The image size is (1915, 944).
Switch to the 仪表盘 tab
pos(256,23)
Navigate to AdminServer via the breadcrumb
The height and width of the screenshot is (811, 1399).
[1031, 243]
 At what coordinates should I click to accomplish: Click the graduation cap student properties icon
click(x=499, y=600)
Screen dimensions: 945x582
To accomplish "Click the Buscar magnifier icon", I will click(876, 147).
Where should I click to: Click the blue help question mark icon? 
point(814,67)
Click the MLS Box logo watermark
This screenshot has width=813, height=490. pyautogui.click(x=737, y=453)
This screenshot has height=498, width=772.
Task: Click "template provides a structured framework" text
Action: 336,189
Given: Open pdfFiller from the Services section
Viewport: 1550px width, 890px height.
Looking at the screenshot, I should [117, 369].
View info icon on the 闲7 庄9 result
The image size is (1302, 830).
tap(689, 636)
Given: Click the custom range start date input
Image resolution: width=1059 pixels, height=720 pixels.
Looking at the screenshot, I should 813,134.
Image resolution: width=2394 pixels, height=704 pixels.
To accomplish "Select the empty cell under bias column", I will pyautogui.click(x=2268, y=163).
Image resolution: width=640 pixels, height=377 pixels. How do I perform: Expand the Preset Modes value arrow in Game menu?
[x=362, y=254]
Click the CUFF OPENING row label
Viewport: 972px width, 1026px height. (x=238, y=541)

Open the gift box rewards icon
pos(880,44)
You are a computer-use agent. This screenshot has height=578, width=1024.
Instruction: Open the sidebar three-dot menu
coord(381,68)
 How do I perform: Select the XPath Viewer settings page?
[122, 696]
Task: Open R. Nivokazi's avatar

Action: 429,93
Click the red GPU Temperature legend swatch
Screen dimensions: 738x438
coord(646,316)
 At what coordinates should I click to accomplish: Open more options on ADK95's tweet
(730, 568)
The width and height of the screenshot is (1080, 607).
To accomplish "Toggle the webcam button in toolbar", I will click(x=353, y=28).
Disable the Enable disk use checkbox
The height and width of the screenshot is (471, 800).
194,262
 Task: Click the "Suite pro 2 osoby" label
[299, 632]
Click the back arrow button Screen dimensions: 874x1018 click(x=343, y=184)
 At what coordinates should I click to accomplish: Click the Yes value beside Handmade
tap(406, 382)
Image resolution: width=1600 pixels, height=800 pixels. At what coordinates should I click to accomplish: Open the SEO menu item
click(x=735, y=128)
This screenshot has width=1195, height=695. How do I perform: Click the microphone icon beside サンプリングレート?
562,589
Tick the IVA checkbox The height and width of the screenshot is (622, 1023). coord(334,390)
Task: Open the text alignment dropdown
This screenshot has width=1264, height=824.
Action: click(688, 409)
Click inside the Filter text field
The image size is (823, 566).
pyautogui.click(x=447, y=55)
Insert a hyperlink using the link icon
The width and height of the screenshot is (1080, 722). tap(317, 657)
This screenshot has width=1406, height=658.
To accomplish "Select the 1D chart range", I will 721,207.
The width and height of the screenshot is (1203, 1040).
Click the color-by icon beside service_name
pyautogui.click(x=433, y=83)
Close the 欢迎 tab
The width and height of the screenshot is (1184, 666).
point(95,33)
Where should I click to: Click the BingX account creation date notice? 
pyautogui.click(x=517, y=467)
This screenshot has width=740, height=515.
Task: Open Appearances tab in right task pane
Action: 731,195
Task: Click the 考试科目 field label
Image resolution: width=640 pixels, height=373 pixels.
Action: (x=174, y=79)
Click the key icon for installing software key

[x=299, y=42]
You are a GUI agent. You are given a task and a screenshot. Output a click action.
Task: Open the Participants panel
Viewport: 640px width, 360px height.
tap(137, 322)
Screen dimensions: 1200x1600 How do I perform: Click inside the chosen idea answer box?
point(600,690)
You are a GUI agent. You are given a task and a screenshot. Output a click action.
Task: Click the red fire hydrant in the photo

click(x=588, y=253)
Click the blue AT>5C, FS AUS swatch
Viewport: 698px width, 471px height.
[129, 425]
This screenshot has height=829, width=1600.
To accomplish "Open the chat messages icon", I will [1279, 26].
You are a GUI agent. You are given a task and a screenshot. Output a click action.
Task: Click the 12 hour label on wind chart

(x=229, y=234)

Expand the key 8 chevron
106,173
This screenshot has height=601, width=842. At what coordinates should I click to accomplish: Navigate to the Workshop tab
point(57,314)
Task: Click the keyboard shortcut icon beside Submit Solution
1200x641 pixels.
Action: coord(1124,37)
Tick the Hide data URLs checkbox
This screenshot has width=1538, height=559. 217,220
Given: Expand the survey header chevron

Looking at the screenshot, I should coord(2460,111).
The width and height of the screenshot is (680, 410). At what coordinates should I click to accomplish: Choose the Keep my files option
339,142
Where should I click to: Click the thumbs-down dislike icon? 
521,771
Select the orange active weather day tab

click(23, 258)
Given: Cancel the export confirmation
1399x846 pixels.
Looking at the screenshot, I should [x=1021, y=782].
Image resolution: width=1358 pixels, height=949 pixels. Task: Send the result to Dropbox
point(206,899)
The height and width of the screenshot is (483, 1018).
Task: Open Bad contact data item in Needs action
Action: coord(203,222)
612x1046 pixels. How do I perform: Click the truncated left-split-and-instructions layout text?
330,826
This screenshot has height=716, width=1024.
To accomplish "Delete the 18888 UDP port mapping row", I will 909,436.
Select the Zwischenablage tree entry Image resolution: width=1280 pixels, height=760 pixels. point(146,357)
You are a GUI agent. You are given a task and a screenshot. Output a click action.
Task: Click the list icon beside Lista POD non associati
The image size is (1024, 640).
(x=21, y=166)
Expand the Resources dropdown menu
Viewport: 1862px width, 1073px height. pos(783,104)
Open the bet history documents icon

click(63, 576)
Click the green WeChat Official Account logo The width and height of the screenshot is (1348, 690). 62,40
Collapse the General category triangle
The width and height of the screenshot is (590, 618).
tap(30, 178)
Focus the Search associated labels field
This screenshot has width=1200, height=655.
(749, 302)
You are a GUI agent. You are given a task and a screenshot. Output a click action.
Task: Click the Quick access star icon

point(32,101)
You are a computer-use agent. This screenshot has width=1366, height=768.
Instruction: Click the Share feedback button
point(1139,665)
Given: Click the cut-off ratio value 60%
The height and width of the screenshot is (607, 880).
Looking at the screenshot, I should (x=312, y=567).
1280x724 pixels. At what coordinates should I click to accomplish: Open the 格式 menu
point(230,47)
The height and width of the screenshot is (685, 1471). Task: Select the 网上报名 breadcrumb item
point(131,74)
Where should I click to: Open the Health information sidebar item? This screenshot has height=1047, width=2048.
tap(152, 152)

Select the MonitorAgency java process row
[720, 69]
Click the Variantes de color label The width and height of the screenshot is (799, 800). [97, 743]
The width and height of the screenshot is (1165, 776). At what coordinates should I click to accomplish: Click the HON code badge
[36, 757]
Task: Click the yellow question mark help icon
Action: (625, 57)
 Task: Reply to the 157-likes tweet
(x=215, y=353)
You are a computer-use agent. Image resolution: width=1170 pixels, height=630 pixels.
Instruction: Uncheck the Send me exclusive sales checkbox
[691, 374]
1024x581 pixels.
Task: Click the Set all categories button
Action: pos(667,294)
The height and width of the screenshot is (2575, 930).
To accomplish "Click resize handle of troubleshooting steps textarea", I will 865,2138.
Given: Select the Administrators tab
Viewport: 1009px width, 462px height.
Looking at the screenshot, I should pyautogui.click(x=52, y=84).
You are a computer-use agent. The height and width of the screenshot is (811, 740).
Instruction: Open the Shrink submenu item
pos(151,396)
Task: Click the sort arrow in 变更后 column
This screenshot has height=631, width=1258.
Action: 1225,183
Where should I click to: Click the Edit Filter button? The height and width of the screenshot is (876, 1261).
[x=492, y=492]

※ ※ ※

_About this task_
Reproduce verbatim only the segment of the listing bounded by the line containing "Screen dimensions: 738x438" and the line containing "The width and height of the screenshot is (1203, 1040).", with both boundary lines included.

_Response below_
Screen dimensions: 738x438
coord(646,316)
 At what coordinates should I click to accomplish: Open more options on ADK95's tweet
(730, 568)
The width and height of the screenshot is (1080, 607).
To accomplish "Toggle the webcam button in toolbar", I will click(x=353, y=28).
Disable the Enable disk use checkbox
The height and width of the screenshot is (471, 800).
194,262
 Task: Click the "Suite pro 2 osoby" label
[299, 632]
Click the back arrow button Screen dimensions: 874x1018 click(x=343, y=184)
 At what coordinates should I click to accomplish: Click the Yes value beside Handmade
tap(406, 382)
Image resolution: width=1600 pixels, height=800 pixels. At what coordinates should I click to accomplish: Open the SEO menu item
click(x=735, y=128)
This screenshot has width=1195, height=695. How do I perform: Click the microphone icon beside サンプリングレート?
562,589
Tick the IVA checkbox The height and width of the screenshot is (622, 1023). coord(334,390)
Task: Open the text alignment dropdown
This screenshot has width=1264, height=824.
Action: click(688, 409)
Click inside the Filter text field
The image size is (823, 566).
pyautogui.click(x=447, y=55)
Insert a hyperlink using the link icon
The width and height of the screenshot is (1080, 722). tap(317, 657)
This screenshot has width=1406, height=658.
To accomplish "Select the 1D chart range", I will 721,207.
The width and height of the screenshot is (1203, 1040).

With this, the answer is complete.